* Goal of the exercise:
Please return every line in the following data that includes the string "Screenshot".

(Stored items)
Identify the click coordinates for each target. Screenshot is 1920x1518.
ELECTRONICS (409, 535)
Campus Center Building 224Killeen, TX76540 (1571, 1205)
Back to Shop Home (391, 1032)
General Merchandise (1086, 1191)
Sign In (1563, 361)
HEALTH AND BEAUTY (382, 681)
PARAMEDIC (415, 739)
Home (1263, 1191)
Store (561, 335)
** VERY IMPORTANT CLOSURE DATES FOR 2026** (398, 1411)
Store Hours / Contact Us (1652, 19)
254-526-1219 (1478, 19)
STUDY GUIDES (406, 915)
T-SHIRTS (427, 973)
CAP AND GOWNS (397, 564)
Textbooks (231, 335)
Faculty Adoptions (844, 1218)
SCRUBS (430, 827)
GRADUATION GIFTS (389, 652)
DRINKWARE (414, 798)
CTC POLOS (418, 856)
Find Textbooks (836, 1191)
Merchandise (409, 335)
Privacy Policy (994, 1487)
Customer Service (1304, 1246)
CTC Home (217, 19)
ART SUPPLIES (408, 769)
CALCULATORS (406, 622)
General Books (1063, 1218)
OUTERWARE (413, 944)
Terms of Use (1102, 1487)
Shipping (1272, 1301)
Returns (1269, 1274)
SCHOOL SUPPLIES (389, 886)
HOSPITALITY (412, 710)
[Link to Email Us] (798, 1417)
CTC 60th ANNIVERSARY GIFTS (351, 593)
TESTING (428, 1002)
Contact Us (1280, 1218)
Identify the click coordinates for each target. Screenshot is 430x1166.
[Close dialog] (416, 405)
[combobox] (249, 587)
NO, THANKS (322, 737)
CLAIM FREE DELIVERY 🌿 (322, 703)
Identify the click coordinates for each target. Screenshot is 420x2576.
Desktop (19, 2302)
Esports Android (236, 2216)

* Answer:
Identify the click coordinates for each target. Screenshot is 1920x1518.
Identify the click coordinates for each target. Screenshot is 430x1166.
Identify the click coordinates for each target. Screenshot is 420x2576.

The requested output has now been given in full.